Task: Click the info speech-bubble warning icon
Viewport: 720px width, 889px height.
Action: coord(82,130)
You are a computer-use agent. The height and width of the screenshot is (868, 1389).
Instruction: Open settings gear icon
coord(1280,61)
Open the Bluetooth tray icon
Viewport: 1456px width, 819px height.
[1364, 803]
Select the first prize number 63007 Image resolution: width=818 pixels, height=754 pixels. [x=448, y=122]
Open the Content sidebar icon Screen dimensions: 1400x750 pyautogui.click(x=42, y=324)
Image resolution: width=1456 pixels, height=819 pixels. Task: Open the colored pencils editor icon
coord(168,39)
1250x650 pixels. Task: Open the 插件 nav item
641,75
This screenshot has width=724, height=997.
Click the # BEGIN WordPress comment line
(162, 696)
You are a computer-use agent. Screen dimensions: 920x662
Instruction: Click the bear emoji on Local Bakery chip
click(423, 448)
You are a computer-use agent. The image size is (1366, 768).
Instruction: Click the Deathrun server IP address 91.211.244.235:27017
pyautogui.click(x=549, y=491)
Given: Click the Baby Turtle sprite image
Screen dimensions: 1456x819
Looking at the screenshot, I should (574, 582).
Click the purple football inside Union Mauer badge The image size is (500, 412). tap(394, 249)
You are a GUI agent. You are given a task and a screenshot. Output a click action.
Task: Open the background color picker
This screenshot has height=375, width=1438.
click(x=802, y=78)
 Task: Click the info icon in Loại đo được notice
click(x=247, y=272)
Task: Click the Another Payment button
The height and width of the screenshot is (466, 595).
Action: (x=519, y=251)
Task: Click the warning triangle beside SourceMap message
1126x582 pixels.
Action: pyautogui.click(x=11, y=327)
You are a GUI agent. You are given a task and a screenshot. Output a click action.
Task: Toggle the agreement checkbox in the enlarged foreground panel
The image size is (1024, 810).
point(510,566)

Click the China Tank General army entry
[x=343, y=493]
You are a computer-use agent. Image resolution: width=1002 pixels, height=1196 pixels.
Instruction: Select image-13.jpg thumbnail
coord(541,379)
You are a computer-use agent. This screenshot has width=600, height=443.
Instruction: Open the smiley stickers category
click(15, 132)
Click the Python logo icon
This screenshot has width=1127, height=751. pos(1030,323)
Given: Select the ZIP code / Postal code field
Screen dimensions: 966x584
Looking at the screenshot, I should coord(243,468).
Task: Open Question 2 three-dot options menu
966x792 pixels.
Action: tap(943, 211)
# # # #
* [Exercise directions]:
Return every line of the records above that contains the word "warning", copying each line in full.

* [Written solution]:
Task: Click the info speech-bubble warning icon
Task: Click the warning triangle beside SourceMap message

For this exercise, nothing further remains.